# Hashimoto and twitching



## jacam226 (Aug 22, 2011)

I was diagnosed with Hashimoto's disease, and am going to see an endocrinologist for the first time this thursday.
My question is - the backs of my legs have had muscle spasms for a couple weeks now, and now it seems my face is having twitching issues - my nose, my eyelids, my mouth...
Does anyone know if these issues are related to Hashimoto's?

Thank you!


----------



## Andros (Aug 26, 2009)

jacam226 said:


> I was diagnosed with Hashimoto's disease, and am going to see an endocrinologist for the first time this thursday.
> My question is - the backs of my legs have had muscle spasms for a couple weeks now, and now it seems my face is having twitching issues - my nose, my eyelids, my mouth...
> Does anyone know if these issues are related to Hashimoto's?
> 
> Thank you!


Not sure it is specifically related to Hashimoto's but it is most certainly related to a lot of metabolic diseases such as thyroid disease, diabetes etc..

If your ferritin is low, that could be the cause of the leg problem.

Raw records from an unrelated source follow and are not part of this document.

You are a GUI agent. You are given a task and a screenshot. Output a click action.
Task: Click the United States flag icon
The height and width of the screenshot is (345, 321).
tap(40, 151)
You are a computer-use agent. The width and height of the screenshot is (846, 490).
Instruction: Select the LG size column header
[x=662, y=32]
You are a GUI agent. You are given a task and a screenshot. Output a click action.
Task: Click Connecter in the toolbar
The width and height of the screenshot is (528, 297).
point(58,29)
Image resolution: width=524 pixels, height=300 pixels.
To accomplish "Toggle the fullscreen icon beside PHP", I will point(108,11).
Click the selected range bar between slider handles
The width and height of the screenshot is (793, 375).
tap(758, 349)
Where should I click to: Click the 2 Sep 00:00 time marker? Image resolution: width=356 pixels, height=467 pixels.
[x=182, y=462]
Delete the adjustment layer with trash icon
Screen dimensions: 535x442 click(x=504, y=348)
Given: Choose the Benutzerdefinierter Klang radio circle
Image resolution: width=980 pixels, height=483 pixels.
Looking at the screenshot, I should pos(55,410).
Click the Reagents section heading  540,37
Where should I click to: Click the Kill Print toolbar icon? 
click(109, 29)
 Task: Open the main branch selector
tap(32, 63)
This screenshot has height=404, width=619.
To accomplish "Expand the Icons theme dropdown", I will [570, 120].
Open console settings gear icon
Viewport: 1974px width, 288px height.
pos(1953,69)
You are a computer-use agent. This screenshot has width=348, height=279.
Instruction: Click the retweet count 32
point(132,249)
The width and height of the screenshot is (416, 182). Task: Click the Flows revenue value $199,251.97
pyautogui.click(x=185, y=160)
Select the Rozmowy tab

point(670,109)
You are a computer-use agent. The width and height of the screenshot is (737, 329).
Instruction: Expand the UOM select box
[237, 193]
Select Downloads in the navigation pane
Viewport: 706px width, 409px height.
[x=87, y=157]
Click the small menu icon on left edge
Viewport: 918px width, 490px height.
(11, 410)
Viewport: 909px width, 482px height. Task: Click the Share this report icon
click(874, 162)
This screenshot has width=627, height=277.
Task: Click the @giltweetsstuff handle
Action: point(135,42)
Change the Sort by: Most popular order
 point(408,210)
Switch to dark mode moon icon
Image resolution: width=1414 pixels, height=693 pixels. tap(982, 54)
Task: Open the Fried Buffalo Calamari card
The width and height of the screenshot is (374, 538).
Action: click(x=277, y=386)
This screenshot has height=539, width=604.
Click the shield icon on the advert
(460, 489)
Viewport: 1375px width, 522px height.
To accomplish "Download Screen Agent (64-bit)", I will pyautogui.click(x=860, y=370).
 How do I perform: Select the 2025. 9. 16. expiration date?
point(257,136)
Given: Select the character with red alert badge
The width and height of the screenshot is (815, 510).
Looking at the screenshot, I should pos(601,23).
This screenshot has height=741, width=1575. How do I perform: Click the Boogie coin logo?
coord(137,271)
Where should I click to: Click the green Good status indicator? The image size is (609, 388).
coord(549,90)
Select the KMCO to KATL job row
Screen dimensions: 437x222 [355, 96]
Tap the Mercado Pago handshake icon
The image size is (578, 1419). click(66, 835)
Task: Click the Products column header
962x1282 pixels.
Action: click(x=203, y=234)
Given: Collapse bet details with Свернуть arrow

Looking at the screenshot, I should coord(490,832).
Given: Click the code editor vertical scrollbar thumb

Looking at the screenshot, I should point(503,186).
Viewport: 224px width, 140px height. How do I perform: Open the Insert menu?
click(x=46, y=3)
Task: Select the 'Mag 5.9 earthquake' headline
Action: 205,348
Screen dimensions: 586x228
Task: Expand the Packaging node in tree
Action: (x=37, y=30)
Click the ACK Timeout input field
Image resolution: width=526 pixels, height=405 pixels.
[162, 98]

Ferritin (should be 50 to 100; the closer to 100,the better) 
http://www.thewayup.com/newsletters/081504.htm










And here is an article on peripheral neuropathy!

peripheral neuropathy
http://www.ninds.nih.gov/disorders/peripheralneuropathy/detail_peripheralneuropathy.htm

http://www.suite101.com/content/thyroid-disease-and-neuropathy-symptoms-a140669

Please let us know what your endo has to say.


----------



## bigfoot (May 13, 2011)

I can vouch for the twitching. My left eyelid seemed to have a mind of its own for a while. With an increase in levothyroxine that has calmed down 99%.


----------



## Enigma (Jun 13, 2011)

Same here as bigfoot. Eyelids twitch a lot, but almost completely stopped once starting levothyroxine and now Armour. What are your lab results (and ranges)? I wonder if the more "off" your thyroid is the worse the muscle twitches are.


----------